If you have another question or you have an answer for my problem implementing the paper, please let me know.
Thank you
@haoc111 Sorry for slow respon, i just update this repository. You can run this project by running train.ipynb. But i am stll struggling with how to use BERT as embedding. I try using BERT as contextualized embedding and static embedding but the result is far from similar like in the paper. Another problem is the official reuters dataset with 10788 data points that i get from NLTK has not same split like in the paper. As the paper said that it has 8630 - 2158 data split, and the official split from NLTK that i get is 7769 - 3019. Also if you want to use glove or another embedding you have to download by yourself in the official website.

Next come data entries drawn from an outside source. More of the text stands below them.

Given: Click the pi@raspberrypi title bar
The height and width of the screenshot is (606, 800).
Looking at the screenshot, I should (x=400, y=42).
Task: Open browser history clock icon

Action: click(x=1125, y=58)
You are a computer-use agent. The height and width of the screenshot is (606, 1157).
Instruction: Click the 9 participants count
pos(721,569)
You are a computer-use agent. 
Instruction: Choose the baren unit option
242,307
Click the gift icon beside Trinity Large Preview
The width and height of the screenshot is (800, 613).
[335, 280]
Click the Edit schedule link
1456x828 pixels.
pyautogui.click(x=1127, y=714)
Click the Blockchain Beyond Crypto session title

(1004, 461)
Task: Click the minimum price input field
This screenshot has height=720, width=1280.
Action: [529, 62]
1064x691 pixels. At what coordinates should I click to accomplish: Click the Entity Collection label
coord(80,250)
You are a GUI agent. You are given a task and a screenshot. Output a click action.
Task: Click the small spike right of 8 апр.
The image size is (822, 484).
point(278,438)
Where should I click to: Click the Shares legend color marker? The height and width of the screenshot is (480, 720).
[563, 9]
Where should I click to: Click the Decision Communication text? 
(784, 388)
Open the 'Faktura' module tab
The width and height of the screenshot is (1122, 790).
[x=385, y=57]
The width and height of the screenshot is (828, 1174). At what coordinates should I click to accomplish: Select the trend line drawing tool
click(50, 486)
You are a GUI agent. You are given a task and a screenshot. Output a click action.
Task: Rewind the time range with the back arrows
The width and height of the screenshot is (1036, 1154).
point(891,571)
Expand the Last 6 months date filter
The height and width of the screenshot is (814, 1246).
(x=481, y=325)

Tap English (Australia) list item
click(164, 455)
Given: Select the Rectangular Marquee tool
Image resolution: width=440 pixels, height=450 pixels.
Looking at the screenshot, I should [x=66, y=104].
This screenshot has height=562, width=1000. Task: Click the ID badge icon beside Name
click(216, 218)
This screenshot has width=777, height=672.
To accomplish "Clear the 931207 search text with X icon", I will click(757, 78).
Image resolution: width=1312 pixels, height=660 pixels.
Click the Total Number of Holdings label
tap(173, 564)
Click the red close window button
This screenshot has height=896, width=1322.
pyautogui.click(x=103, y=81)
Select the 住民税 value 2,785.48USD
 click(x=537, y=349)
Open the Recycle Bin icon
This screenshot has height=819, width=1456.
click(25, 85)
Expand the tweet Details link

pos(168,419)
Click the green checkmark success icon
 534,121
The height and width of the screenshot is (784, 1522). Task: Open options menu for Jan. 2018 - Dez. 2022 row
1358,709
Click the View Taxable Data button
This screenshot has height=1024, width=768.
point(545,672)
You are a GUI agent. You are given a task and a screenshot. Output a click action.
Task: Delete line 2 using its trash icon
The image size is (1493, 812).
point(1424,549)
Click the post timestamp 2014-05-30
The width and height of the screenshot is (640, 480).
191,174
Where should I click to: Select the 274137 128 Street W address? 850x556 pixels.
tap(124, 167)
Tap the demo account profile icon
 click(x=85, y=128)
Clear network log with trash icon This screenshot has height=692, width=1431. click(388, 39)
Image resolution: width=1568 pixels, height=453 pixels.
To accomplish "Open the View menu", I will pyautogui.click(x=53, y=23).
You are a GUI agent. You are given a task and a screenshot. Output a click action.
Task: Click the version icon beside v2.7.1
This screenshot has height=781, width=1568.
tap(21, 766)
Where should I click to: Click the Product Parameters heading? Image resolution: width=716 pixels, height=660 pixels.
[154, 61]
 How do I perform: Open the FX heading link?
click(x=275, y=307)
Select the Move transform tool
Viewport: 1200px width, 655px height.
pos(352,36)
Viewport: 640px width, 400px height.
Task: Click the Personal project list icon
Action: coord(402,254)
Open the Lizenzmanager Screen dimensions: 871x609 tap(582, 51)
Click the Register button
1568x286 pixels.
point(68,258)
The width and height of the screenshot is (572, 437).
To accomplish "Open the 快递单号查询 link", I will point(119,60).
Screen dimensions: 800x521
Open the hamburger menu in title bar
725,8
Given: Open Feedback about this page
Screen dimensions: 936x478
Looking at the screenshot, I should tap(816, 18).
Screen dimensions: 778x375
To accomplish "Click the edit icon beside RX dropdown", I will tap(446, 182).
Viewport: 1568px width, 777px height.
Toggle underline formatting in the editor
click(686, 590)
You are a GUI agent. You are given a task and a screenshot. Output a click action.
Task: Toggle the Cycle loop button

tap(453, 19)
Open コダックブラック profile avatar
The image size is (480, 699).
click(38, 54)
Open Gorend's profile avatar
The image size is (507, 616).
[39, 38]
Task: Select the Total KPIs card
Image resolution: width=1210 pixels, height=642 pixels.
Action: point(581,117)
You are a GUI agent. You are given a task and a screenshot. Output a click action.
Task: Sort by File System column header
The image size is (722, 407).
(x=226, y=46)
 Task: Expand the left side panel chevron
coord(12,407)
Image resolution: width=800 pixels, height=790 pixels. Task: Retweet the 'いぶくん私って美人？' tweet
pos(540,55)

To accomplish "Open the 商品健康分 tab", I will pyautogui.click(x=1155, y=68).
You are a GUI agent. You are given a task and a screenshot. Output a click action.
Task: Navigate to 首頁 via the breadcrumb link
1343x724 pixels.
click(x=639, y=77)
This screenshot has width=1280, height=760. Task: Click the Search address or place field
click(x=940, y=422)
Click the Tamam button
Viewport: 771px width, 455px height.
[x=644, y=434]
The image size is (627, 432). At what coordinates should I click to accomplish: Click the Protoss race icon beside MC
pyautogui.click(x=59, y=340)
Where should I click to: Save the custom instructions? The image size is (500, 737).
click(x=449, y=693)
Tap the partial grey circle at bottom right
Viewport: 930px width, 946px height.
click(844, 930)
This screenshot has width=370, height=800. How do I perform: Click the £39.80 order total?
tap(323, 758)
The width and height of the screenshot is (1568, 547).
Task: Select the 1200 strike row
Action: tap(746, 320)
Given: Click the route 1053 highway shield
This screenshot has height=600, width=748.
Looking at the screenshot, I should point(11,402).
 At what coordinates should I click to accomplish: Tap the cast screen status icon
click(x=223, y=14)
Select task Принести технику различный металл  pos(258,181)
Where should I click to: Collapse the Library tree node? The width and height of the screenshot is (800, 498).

If you have another question or you have an answer for my problem implementing the paper, please let me know.
Thank you
Excuse me,now I want to try AAPD dataset,but I have been suffered some problem. How is the train.pickle and test.pickle generate? If you could help me,I will appreciate you very much. I want to add capsule network to feature extraction of the model,Does it improve the results?
Sorry to interrupt you,can you upload the entire code structure?. I try using BERT as contextualized embedding but the result is far from similar like in the paper.
很抱歉打扰您,请上传整个代码结构吗?我尝试使用 BERT 作为上下文化嵌入,但结果与论文中的结果相去甚远。
请问用 BERT 作为嵌入,应该怎么运行这个项目呢?
请问用BERT作为嵌入呢,应该怎么运行这个项目?
Hello, thanks you for your great work! Now,I am doing research on multi label classification. Can you upload the entire code structure? I want to reproduce your work! Thank you!